Last year around Christmastime I made some buckeyes, which to me, is traditional Christmas candy. There is just something about chocolate & peanut butter that a lot of people love. It’s a perfect combination & goes great in desserts! This year I wanted to keep with that buckeye tradition, but in a new form.

These Buckeye Brownies, taste just like buckeye truffles, but in a decadent brownie bar. One square, & my satisfaction for sugar & chocolate is fulfilled for the rest of the day. They are definitely rich & satisfying! These Buckeye Brownies are an easy neighbor gift idea as well, because if you cheat & use a boxed brownie mix like I did, they are thrown together in a cinch! Definitely make these when you have company to share them with, but make them soon!

5 from 2 ratings

Buckeye Brownies

Created by Amber Brady
Yields24 Brownies

Ingredients

Brownies:

  • 18.3 oz (520 g) box family size brownie mix, (for a 13×9" pan)

◆ **SUPPLIED DATA**
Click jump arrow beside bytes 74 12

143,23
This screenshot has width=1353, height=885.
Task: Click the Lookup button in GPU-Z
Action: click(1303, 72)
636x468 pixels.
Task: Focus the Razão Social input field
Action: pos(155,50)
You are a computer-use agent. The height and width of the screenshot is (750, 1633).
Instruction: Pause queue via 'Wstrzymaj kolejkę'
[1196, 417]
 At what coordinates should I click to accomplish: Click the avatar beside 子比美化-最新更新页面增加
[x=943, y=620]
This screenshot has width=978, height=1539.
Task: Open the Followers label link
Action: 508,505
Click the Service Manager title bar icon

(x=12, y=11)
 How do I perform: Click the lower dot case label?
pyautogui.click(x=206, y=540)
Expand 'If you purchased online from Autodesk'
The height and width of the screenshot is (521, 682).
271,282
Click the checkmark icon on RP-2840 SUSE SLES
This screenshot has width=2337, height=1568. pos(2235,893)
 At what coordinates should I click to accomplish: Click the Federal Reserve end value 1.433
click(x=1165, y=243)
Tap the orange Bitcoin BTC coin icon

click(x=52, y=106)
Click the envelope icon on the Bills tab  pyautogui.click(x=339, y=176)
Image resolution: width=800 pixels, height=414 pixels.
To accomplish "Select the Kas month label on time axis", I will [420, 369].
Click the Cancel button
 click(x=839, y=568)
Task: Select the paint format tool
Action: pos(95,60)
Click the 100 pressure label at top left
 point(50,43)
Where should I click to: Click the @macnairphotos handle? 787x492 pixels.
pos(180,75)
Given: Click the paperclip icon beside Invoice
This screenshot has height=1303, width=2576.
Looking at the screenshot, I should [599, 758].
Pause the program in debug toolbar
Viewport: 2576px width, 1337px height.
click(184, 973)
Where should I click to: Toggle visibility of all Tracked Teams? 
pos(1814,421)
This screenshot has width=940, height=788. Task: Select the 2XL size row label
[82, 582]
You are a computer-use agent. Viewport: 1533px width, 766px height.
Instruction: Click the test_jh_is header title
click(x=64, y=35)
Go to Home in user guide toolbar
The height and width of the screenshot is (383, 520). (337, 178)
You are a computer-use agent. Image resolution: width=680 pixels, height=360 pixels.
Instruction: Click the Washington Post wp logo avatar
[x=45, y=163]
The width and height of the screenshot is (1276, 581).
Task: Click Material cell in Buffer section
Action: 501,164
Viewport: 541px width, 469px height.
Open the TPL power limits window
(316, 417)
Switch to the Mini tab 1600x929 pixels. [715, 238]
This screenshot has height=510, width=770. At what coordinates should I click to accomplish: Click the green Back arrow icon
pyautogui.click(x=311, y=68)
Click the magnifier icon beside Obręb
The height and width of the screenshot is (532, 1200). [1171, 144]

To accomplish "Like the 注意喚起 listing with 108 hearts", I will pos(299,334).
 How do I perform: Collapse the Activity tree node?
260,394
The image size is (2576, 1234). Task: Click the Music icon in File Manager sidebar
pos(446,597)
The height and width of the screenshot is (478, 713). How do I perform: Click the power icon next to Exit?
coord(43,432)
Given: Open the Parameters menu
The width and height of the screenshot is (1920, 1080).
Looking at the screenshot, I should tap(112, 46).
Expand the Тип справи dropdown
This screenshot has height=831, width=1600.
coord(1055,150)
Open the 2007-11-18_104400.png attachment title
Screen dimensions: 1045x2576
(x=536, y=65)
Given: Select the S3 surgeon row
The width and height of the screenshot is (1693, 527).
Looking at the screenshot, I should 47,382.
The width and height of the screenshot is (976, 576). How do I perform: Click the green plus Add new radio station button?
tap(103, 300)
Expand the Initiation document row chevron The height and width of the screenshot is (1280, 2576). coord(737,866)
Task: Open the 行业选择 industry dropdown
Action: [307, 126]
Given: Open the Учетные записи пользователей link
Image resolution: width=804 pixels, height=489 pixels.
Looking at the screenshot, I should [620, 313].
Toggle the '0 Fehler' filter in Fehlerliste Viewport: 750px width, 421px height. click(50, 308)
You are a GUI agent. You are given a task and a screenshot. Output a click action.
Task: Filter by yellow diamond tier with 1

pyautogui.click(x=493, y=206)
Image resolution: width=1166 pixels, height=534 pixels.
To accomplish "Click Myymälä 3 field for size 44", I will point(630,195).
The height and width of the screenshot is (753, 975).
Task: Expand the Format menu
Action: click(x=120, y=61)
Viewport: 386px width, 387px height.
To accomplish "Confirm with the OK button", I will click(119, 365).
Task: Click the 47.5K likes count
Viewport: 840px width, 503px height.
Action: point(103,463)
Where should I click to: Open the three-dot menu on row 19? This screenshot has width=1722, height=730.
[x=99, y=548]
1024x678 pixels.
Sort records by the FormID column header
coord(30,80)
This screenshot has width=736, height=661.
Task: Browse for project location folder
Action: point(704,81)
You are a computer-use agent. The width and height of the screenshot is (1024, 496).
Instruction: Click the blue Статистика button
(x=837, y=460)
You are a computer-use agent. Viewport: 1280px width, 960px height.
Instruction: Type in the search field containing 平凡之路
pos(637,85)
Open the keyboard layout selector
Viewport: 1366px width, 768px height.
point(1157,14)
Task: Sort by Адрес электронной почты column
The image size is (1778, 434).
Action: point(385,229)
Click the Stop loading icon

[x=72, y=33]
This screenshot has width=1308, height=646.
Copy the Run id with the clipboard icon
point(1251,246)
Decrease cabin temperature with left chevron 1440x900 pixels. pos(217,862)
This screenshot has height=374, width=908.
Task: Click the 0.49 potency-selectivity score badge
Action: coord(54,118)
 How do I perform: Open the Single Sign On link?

◆ **WHAT IS ASKED**
Reproduce verbatim the passage of the buckeye brownie recipe from "These Buckeye Brownies, taste" up to and including "make them soon!".

◆ **ANSWER FOR THIS EXERCISE**
These Buckeye Brownies, taste just like buckeye truffles, but in a decadent brownie bar. One square, & my satisfaction for sugar & chocolate is fulfilled for the rest of the day. They are definitely rich & satisfying! These Buckeye Brownies are an easy neighbor gift idea as well, because if you cheat & use a boxed brownie mix like I did, they are thrown together in a cinch! Definitely make these when you have company to share them with, but make them soon!